Il padrone della festa Fabi Silvestri Gazzè

Il fascino del vinile, tra scoperte e riscoperte musicali: parliamo de “Il padrone della festa” di Fabi Silvestri Gazzè. A cura di Marco Baroni

In un’era digitale, dove tutto è a portata di clic, il vinile resiste come un simbolo di autenticità, passione per la musica e rimane un oggetto prezioso, capace di raccontare storie attraverso i suoi solchi incisi.

In questa rubrica, Marco Baroni ci guiderà in un viaggio attraverso i solchi di vinili che hanno fatto la storia, esplorando non solo i classici intramontabili, ma anche le gemme nascoste e che meritano un posto d’onore nelle collezioni degli appassionati.

Ogni settimana, esploreremo insieme dischi leggendari che hanno segnato la musica italiana, tra rarità dimenticate e indiscussi capolavori, riscoprendo il piacere di un ascolto autentico e senza tempo.“Solchi” è il luogo dove la musica torna a vibrare in tutta la sua purezza.

Il nostro viaggio prosegue con “Il padrone della festa” di Fabi Silvestri Gazzè, pubblicato da Sony nel 2014.

Solchi, parliamo de “Il padrone della festa” di Fabi Silvestri Gazzè

Questo album è di una bellezza rara. 3 artisti unici, per 13 canzoni, riflesso delle nostre anime.
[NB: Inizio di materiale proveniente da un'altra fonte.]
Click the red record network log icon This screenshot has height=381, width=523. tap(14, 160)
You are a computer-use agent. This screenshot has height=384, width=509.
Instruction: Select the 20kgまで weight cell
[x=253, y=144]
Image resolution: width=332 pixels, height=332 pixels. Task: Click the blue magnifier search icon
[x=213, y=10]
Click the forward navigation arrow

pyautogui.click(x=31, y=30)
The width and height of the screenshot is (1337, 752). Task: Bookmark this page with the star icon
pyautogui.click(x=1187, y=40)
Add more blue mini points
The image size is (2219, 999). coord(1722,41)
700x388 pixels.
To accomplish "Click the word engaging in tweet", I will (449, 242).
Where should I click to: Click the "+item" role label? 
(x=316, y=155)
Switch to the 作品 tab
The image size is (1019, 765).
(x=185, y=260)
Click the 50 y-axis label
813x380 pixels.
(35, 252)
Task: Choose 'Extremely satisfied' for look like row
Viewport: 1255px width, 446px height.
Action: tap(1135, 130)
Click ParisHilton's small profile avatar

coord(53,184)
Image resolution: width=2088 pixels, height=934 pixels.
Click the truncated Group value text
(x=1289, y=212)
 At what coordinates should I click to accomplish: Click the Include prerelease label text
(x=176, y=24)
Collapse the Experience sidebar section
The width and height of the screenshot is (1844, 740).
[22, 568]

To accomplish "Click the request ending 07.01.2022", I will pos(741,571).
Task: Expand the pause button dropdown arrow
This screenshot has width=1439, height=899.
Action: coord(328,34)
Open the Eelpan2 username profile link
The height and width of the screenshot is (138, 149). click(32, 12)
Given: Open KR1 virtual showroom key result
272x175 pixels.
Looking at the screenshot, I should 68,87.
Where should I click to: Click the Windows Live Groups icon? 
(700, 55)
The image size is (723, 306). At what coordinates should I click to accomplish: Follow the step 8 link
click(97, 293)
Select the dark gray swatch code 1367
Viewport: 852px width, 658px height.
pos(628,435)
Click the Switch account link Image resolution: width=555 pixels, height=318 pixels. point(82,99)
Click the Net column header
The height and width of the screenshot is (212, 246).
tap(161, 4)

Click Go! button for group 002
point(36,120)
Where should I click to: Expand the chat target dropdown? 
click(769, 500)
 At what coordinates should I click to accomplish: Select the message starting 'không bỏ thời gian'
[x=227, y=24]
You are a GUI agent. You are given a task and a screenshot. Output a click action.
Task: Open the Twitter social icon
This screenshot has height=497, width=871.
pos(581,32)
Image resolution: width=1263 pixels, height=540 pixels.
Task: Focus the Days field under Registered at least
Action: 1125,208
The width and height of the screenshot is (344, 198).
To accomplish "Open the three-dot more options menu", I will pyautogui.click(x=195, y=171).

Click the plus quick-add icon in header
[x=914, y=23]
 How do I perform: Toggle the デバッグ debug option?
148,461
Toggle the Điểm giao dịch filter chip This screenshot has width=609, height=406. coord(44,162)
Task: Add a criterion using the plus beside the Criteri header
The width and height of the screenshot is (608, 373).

Il documentario per la celebrazione del decennale dalla sua uscita, mi ha spinto a scrivere. Le canzoni sono tutte meravigliose, basta mettere la puntina e lasciare andare, è così viaggiano “Alzo le mani”, il singolo “Life is sweet”, il ritratto meraviglioso di una relazione in “L’amore non esiste” o la geometria sonora di “Spigolo tondo” (geniale) o addirittura la nuda verità di “Come mi pare”. 

Pazzesca “L’avversario”, il miglior ritratto di un duello tra invidie e voglia di sopraffare. Se li prendiamo separatamente possiamo azzardare pareri soggettivi, pur considerando la grandezza di ognuno, ma se li consideriamo in questo trio delle meraviglie, la poetica emotiva di Niccolò Fabi, la variegata proprietà testuale di Daniele Silvestri e l’estro folle di Max Gazzè diventano un corollario di emozioni uniche. Fatevi un regalo! 

Il Dio delle piccole cose” è anche questo disco. Gettatevi in pasto alla bellezza! L’ascolto è un evento, e Il padrone della festa vi aspetta. Entrate!